Hm. Not sure if you're suggesting that the gaming surface would be
displayed as a 3D surface, like as if it were a texture on a 3D object? Or that the game would be presented in 2D but that the 2D gaming surface portrayed would have a geometry corresponding to some arbitrary 3D surface. Though both options would be interesting...
If self-promotion is okay
one valid example of this I think would be the game I made, Jumpman, which at a certain point runs through all the different possible ways of tiling on the plane:

I
think I can say that technically all topologies of flat 2-manifolds are represented in Jumpman (except there's one configuration that I barred because of a bug... no one seems to have noticed). (
If you're not sure what I mean by that maybe read this old everything2 article, it presents the standard math-textbook way of classifying manifolds but then uses Asteroids to explain what it means.)
Although I think most or all of these Jumpman levels can be embedded in 3-space (say as a torus or sphere or something similar), however, this is still a far cry from
arbitrary 3D surfaces.

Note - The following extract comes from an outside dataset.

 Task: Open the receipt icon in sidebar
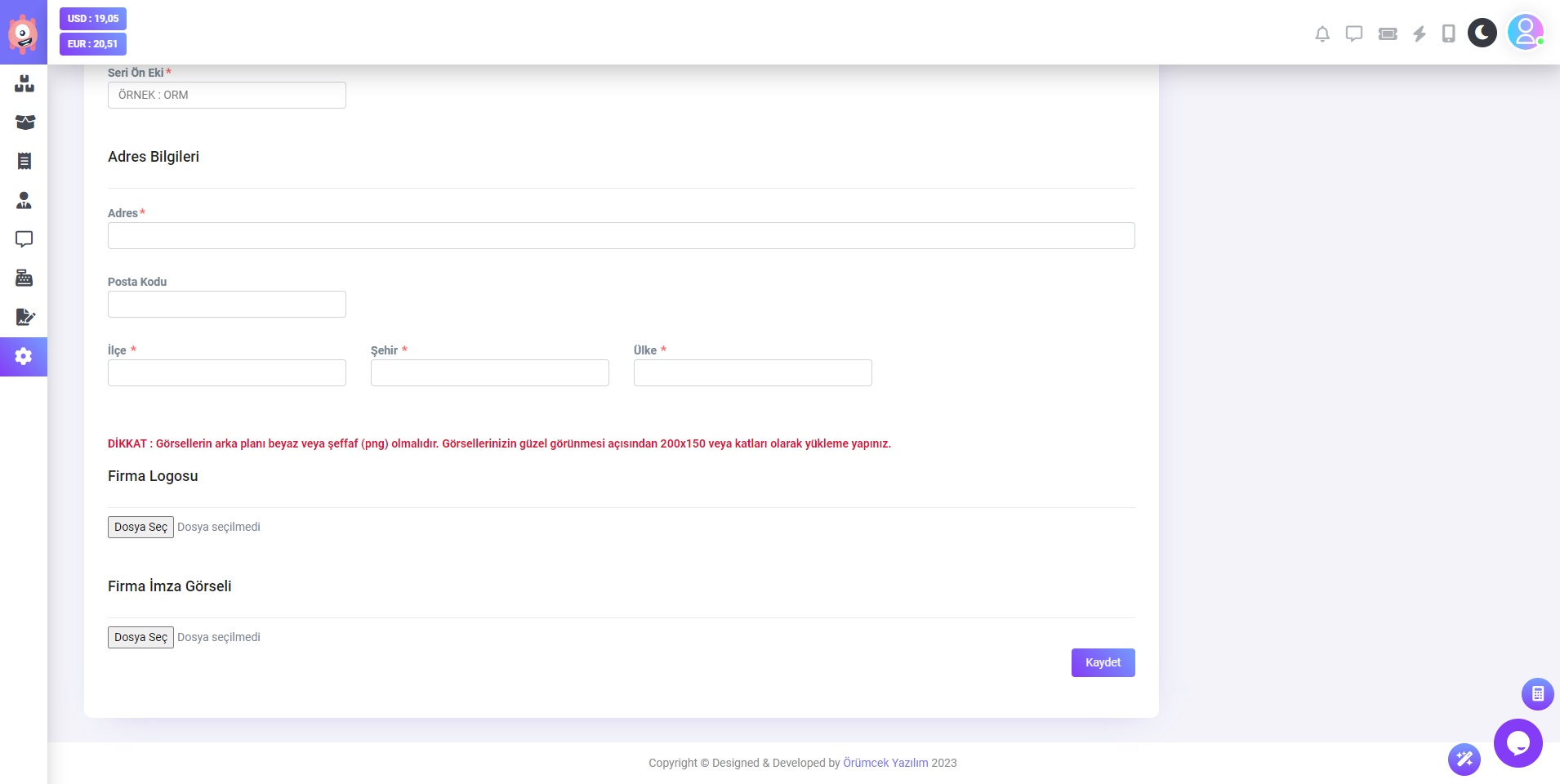pyautogui.click(x=25, y=161)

For one big example no
curved surfaces occur within the game...
I have a number of ideas about setting games within more unusual topologies but don't have anything to show for them yet...
Another interesting thing to look at here is Increpare's
Mirror stage, which portrays some much more elaborate surfaces than Jumpman does (and surfaces which are easier to imagine as being "in" 3-space to boot?)... there's some sense though in which the surfaces in Mirror Stage are still all "flat" (my math vocabulary is starting to fail me here, sorry).